4. Gerader Rücken beim Hausputz
So manch einer führt geradezu akrobatische Übungen aus, um beim Hausputz alle Stellen zu erreichen, was oft zulasten der Wirbelsäule geht. Mit den richtigen, auf die Körpergröße abgestimmten Geräten, gelingt es leichter. Teleskopstiele an Besen oder Staubsauger lassen sich auf die Körpergröße einstellen und ermöglichen so eine aufrechte Haltung.
5. Beim Abwaschen auf die richtige Höhe achten
Rückenbeschwerden bei Arbeiten im Stehen sind meist auf die falsche Höhe der Arbeitsfläche zurückzuführen. Etwa fünfzehn Zentimeter Abstand zwischen Ellenbogen und Arbeitsfläche haben sich als ideal erwiesen. Lässt sich die Höhe nicht einstellen, entlastet eine leichte Schrittstellung den Rücken. Ebenso bietet es sich an, einen Fuß leicht erhöht zu stellen und das Gewicht entsprechend zu verlagern.
6. Schreibtisch richtig einrichten
Auch zu Hause verbringen viele Menschen einige Stunden am Schreibtisch, bspw. mit Rechnungen schreiben oder im Internet surfen. Ebenso wie im Labor empfiehlt es sich, der Einrichtung des Platzes besondere Aufmerksamkeit zu widmen. Wenn die Unterarme flach aufliegen und mit den Oberarmen einen rechten Winkel bilden, hat der Tisch die richtige Höhe. Darüber hinaus lohnt es sich, auch für den privaten Gebrauch einen ergonomischen Schreibtischstuhl anzuschaffen, der die Wirbelsäule ausreichend stützt. Dynamisches Sitzen mit gelegentlichem Wechsel der Sitzposition verhindert einseitige Belastung von Wirbeln und Bandscheiben.
7. Gesund schlafen und schmerzfrei aufwachen
Morgens erholt und gestärkt aufstehen entspricht leider nicht immer der Realität. Stattdessen leiden viele unter morgendlichen Kreuzschmerzen. Häufige Ursachen: falsche Matratze, Lattenrost oder Kissen. Am besten eignen sich Matratzen mit mittlerem Härtegrad. Spezielle Nackenkissen, welche den Abstand zwischen Ohr und Schulter ausfüllen, sorgen für eine Entlastung der Halswirbelsäule. Bauchschläfer sollten ganz auf ein Kissen verzichten. Leiden Sie bereits unter Verspannungen helfen zudem Massagen und Fangopackungen. Schlimmere Schmerzen können in einer Rückenschule behandelt werden. Viele Krankenkassen bieten ihren Versicherten entsprechende Kurse kostenfrei an oder bezuschussen diese.

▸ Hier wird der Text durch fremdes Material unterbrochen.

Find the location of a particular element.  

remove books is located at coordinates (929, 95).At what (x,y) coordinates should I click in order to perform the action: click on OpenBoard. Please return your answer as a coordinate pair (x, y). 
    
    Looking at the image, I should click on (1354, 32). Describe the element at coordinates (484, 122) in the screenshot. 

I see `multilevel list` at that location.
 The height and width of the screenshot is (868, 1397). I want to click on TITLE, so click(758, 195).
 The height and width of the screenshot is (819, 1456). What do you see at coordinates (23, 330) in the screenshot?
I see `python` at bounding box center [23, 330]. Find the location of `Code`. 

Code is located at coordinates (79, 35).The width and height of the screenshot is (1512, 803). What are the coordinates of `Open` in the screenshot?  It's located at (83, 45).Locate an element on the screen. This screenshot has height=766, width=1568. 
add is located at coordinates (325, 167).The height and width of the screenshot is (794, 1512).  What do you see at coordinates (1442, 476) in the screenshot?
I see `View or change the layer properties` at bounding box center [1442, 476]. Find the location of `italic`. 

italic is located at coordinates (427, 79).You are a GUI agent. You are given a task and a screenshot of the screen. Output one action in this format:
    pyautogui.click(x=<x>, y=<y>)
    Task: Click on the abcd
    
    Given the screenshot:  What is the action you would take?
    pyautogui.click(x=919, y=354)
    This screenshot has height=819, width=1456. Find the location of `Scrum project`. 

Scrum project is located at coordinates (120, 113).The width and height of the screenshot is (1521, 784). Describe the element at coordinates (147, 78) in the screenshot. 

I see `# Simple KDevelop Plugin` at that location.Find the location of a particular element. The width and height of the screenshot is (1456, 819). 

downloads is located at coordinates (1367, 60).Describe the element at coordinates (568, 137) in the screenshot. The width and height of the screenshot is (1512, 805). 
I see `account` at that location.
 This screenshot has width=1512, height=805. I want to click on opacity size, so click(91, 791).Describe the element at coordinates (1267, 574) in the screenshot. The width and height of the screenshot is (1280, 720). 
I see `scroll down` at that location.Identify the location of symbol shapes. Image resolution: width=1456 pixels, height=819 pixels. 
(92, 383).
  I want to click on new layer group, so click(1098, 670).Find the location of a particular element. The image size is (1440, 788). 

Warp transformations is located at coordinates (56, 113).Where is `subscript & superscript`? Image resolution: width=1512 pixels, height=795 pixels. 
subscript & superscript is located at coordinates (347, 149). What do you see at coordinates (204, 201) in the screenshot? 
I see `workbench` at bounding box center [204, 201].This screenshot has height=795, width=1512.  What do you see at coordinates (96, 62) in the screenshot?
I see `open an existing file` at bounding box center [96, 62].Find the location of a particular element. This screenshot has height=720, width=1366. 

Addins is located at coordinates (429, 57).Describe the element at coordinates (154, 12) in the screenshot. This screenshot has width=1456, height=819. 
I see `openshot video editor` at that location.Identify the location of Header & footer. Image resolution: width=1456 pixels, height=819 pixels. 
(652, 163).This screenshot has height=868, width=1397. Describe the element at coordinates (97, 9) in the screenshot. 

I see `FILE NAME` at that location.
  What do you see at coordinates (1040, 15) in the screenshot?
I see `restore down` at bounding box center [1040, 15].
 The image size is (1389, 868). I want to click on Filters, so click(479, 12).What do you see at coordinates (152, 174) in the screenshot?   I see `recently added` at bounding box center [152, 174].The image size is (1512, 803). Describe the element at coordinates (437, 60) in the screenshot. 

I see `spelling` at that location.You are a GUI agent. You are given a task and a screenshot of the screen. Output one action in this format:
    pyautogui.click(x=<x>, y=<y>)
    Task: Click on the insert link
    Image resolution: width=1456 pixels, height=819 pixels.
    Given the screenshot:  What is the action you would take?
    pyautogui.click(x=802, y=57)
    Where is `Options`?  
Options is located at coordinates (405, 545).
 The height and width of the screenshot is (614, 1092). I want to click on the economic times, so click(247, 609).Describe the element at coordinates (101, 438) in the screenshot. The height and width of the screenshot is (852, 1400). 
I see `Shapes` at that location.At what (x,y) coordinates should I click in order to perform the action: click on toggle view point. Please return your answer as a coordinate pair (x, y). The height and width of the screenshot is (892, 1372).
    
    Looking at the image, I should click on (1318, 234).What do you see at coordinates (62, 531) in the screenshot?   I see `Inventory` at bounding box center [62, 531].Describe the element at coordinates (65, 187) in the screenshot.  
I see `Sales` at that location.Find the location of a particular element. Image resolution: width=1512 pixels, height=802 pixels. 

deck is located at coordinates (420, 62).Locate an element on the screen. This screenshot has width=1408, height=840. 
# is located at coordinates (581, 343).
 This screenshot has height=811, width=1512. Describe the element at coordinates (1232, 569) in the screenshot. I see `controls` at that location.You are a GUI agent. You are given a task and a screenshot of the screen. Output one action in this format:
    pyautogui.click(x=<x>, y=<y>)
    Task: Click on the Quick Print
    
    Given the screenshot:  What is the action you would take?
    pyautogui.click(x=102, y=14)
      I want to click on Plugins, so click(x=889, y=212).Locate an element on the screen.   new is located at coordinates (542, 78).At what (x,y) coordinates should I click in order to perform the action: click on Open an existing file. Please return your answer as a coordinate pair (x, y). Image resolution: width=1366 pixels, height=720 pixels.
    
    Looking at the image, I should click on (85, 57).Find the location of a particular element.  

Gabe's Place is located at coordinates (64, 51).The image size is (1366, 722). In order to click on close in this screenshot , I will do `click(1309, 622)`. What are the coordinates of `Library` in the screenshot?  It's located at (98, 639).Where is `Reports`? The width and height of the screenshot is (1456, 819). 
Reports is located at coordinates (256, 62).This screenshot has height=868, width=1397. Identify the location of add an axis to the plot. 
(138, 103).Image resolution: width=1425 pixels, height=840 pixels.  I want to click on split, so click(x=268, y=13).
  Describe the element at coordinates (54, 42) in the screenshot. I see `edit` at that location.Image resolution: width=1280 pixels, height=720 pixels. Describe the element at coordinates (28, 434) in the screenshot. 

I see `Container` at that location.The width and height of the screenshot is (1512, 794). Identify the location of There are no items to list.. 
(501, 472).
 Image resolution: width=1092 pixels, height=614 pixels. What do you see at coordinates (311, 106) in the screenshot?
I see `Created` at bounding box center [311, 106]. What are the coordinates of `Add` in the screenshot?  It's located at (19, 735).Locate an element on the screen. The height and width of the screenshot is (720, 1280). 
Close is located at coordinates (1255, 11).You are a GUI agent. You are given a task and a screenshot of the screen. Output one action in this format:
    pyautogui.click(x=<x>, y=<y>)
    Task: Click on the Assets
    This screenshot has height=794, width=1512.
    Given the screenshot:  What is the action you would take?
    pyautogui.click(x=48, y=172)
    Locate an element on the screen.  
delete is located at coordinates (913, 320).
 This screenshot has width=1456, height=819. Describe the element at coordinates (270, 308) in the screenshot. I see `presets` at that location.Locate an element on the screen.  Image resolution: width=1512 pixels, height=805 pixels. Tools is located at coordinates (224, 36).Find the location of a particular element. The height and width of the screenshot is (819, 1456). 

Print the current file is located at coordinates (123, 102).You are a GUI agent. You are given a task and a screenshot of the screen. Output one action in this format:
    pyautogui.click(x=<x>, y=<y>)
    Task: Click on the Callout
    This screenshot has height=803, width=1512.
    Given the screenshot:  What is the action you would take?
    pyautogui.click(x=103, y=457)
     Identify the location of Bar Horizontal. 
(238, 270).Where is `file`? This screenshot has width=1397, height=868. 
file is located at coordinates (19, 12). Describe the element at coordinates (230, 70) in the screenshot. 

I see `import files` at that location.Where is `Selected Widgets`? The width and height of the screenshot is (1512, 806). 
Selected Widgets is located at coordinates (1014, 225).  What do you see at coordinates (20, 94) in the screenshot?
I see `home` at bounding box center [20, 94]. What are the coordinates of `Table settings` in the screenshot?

Ein Appell an die Laborinhaber: Richten Sie die Arbeitsplätze Ihrer Mitarbeiter sinnvoll und rückenschonend ein, sorgen Sie für ein gutes Raum- und Arbeitsklima inklusive Pausenzeiten. Ihre Mitarbeiter werden es Ihnen danken und sich in Form von besserer Arbeit und weniger Ausfall revanchieren.